> _TASK OBJECTIVE_:
Rewrite the records from the line that contains "You are a computer-use agent." through the line that contains "click(x=48, y=11)", putting "Refresh" in place of "Reload" and leaving everything else unchanged. Omit the pictures.

> _GIVEN ENTRIES_:
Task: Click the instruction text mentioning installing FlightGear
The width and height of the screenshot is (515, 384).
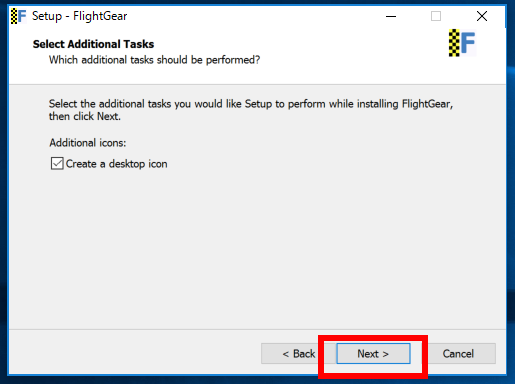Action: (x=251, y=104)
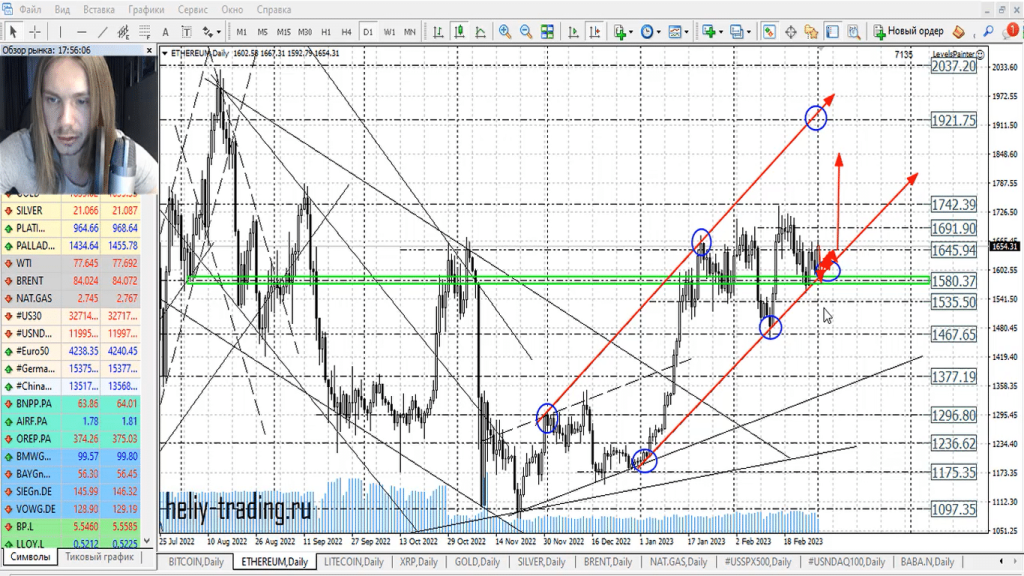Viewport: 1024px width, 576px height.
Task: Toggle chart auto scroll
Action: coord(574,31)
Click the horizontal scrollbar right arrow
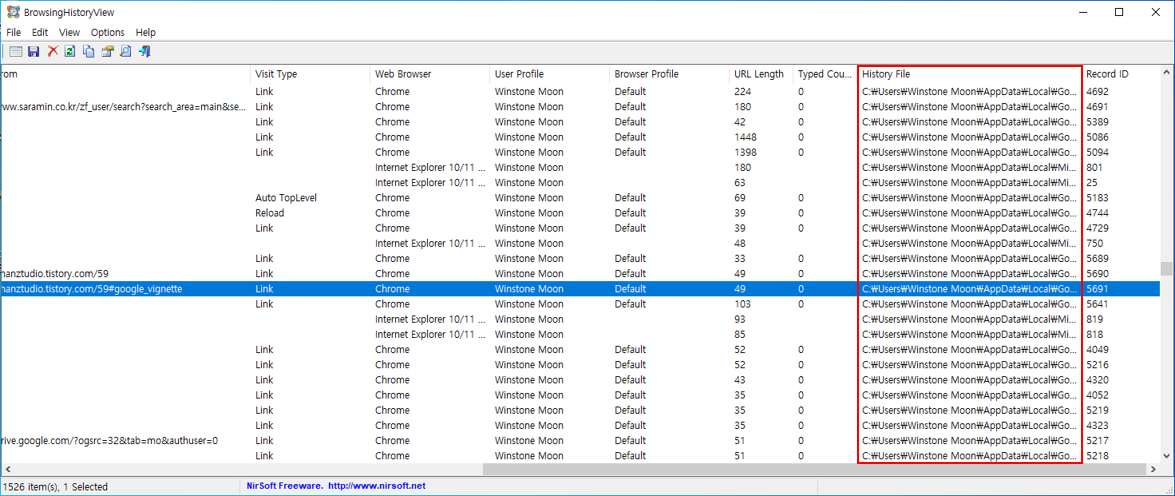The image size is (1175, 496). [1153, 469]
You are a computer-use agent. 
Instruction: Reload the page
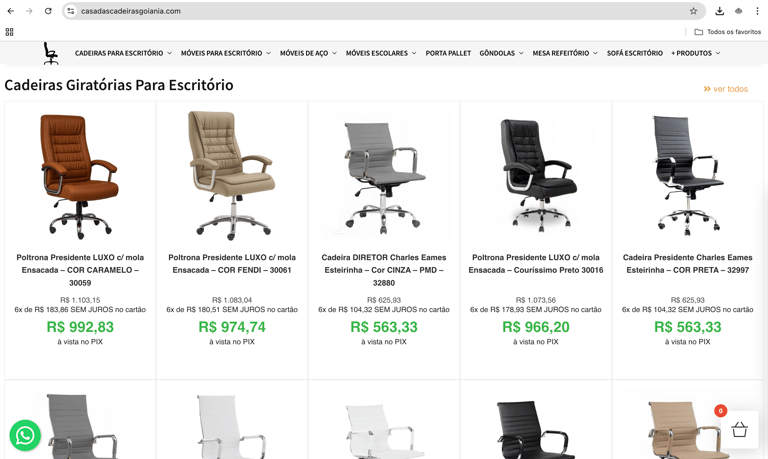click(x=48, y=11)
---
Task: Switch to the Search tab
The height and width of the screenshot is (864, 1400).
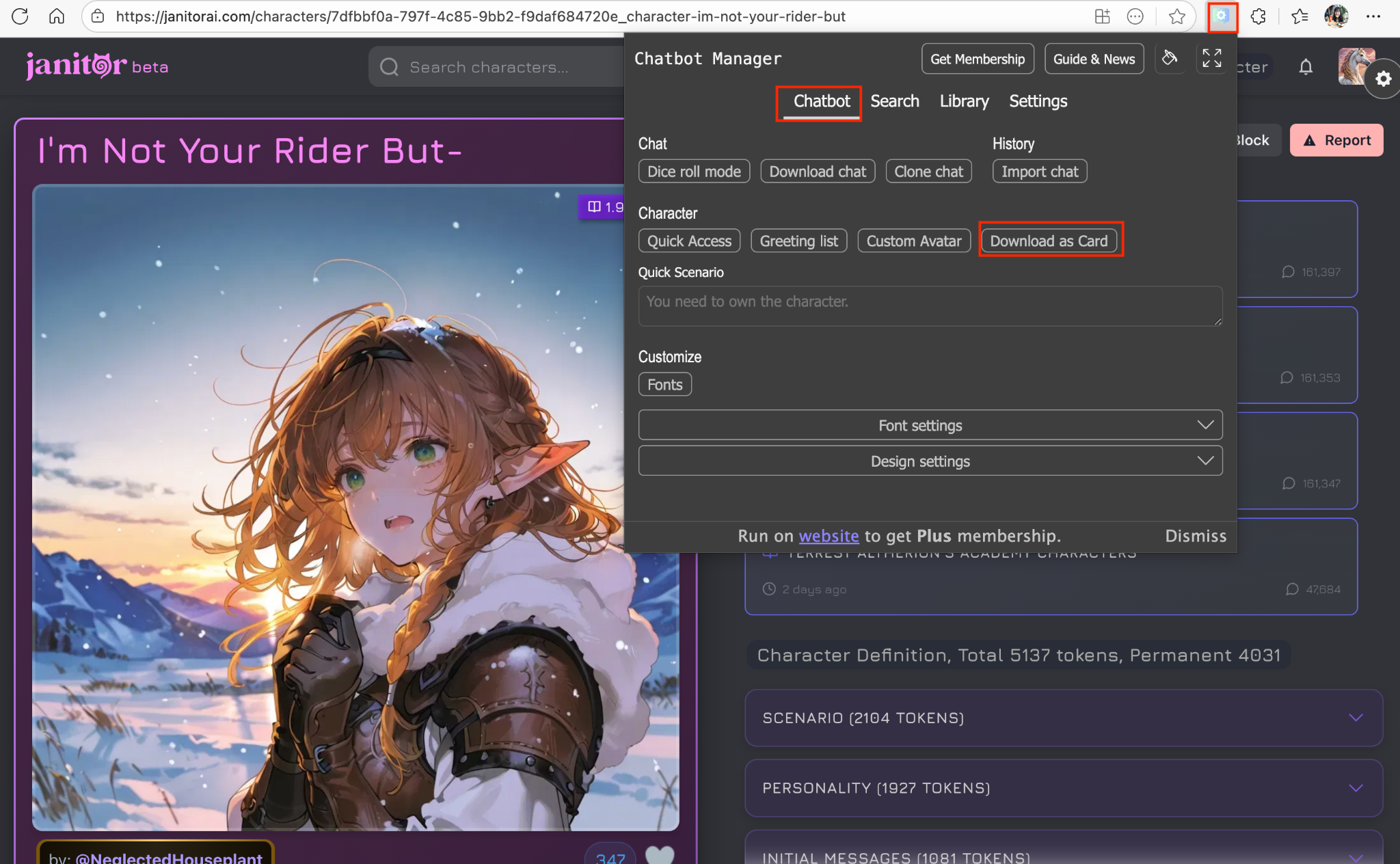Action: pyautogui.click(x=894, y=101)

> _COMPLETED EXERCISE_:
You are a computer-use agent. 
Instruction: Refresh the page
click(x=48, y=11)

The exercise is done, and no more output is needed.